* How to complete this task
Render the entries below as a numbered list, omitting blank lines and leaving out the pictures.

* Exercise data
___

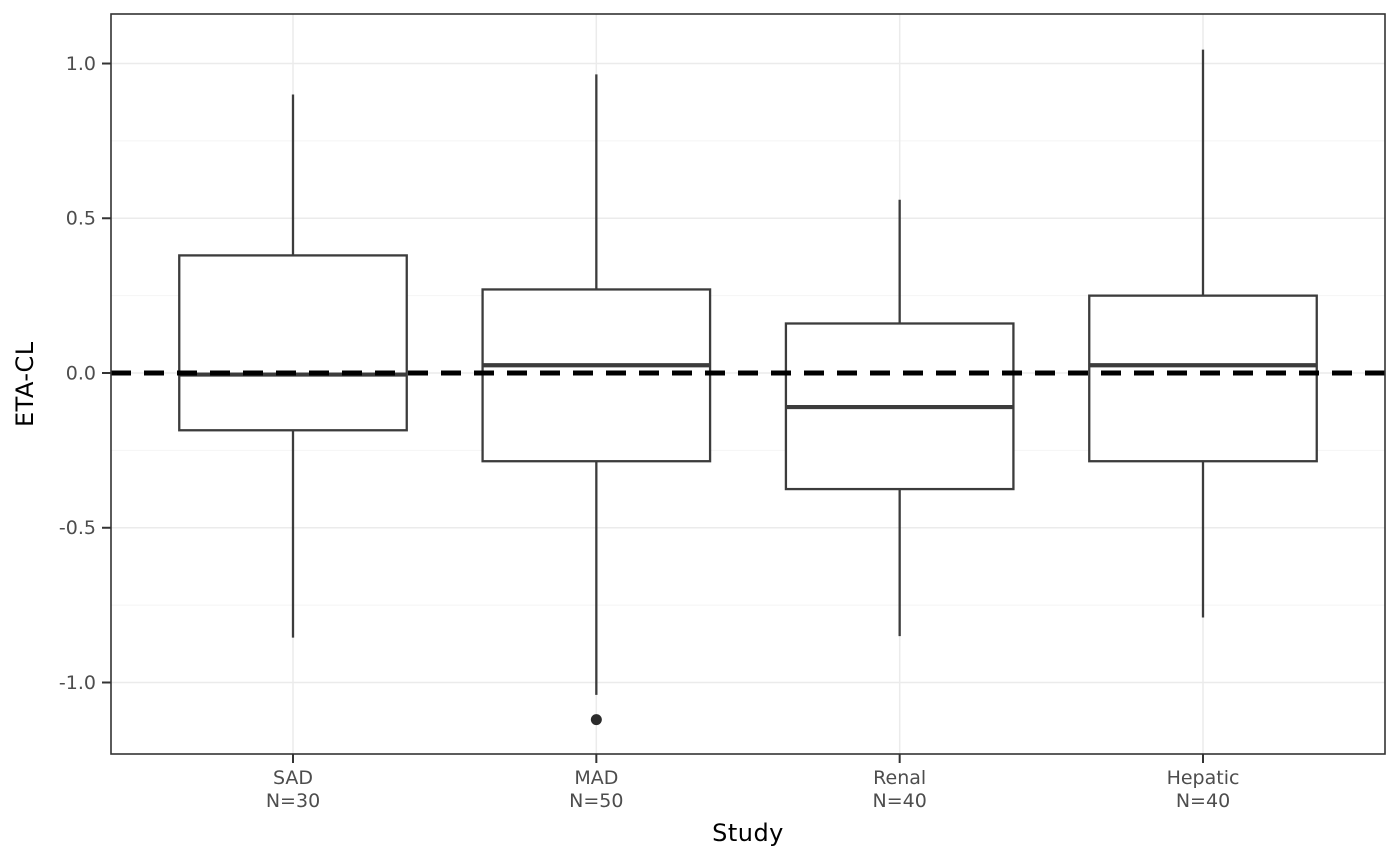  I want to click on x-category-label: Hepatic, so click(1204, 778).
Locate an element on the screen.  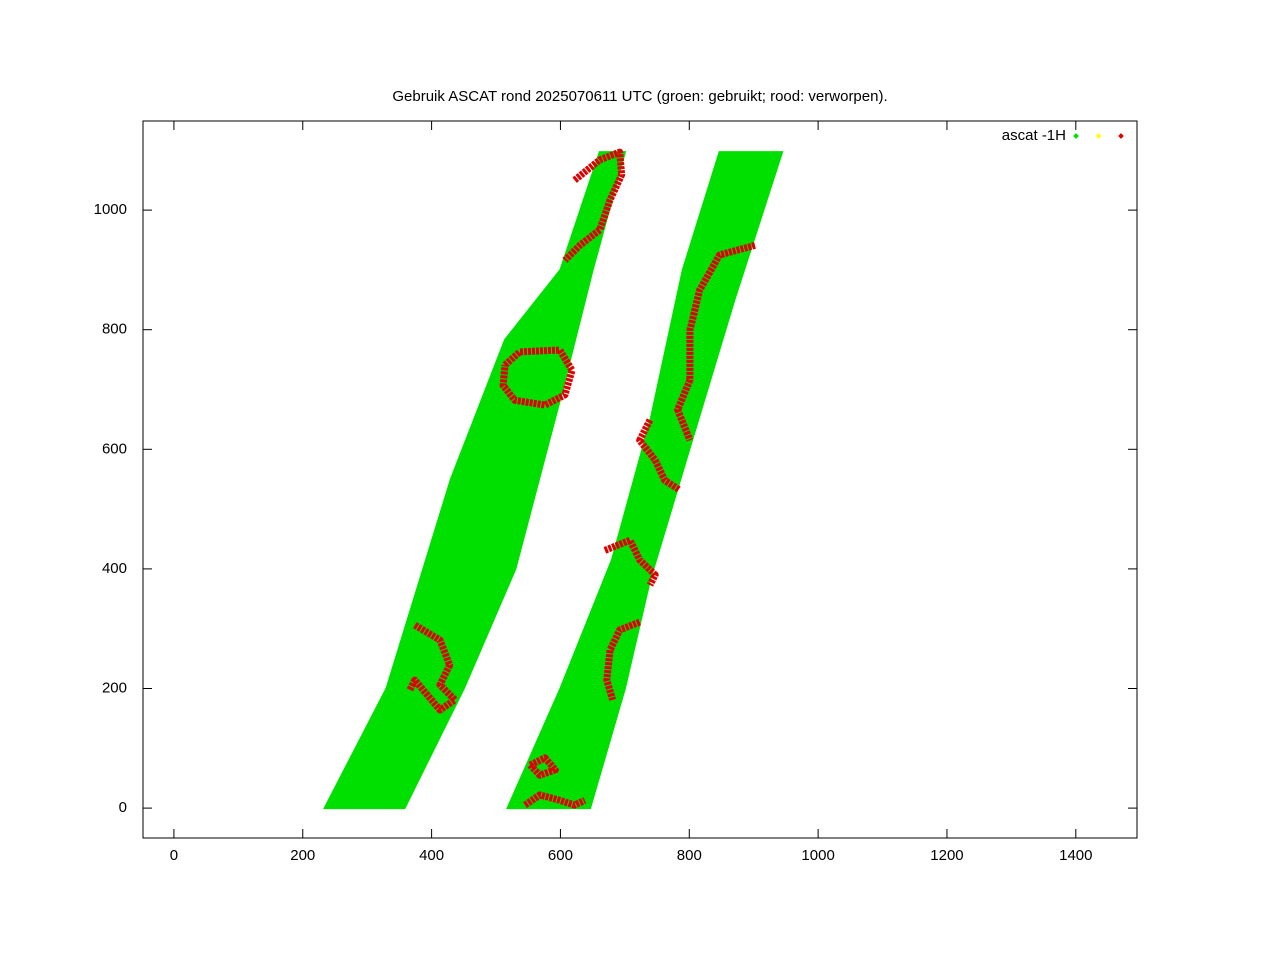
y-tick-label: 800 is located at coordinates (114, 330).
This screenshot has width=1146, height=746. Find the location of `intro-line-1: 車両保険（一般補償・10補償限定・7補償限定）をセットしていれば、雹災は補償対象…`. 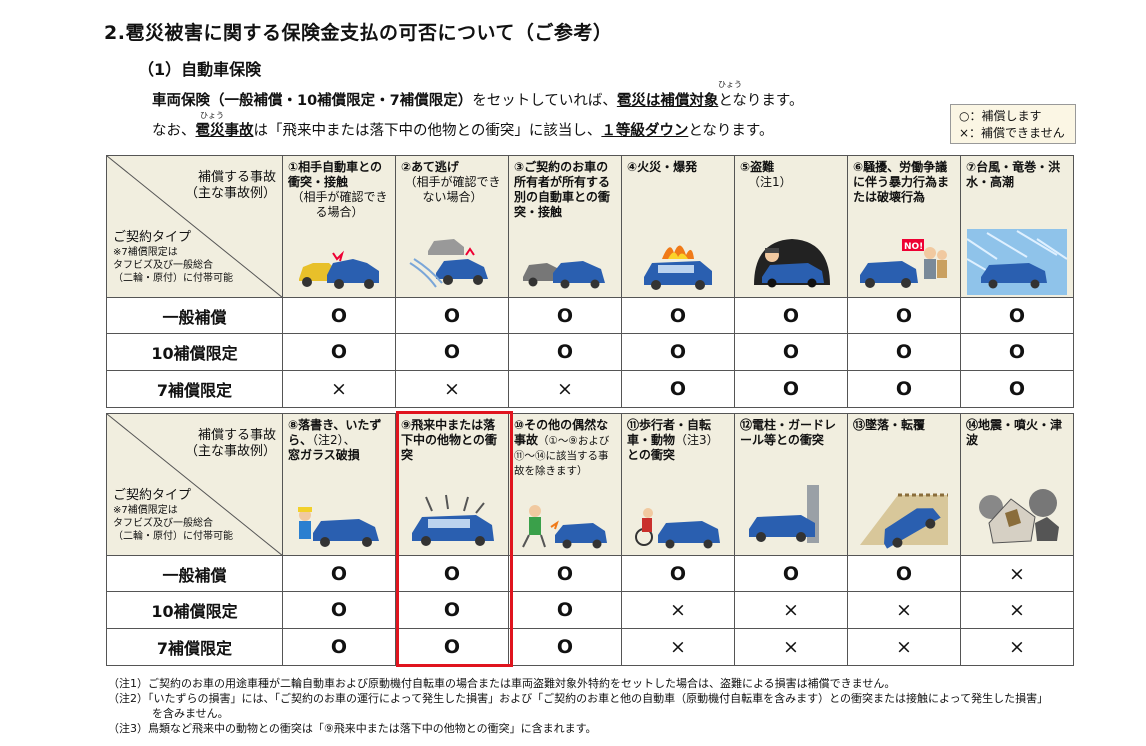

intro-line-1: 車両保険（一般補償・10補償限定・7補償限定）をセットしていれば、雹災は補償対象… is located at coordinates (478, 100).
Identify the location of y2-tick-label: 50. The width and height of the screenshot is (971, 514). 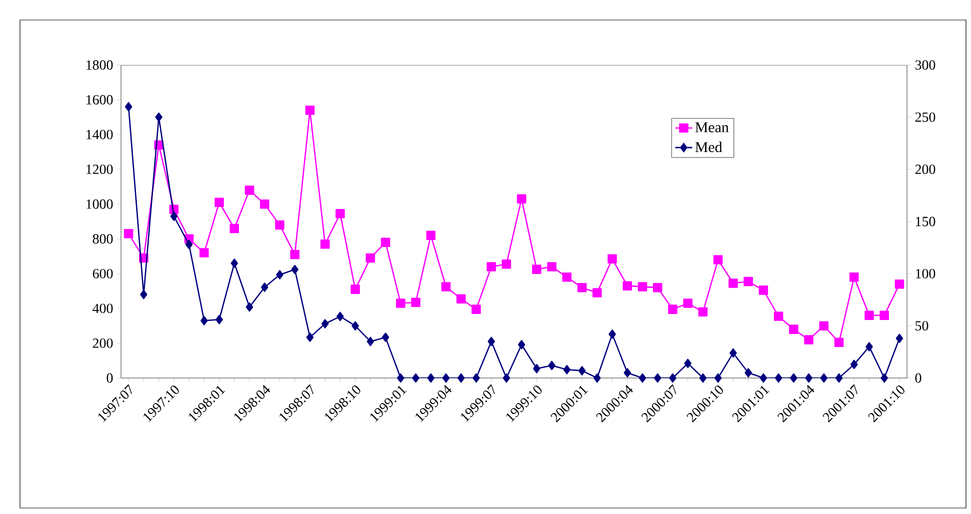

___

* Exercise solution
1.   I want to click on x-category-label: Hepatic, so click(1204, 778).
2. Locate an element on the screen.  
3. y-tick-label: 800 is located at coordinates (114, 330).
4. This screenshot has width=1146, height=746. Find the location of `intro-line-1: 車両保険（一般補償・10補償限定・7補償限定）をセットしていれば、雹災は補償対象…`. 
5. intro-line-1: 車両保険（一般補償・10補償限定・7補償限定）をセットしていれば、雹災は補償対象… is located at coordinates (478, 100).
6. Identify the location of y2-tick-label: 50. The width and height of the screenshot is (971, 514). 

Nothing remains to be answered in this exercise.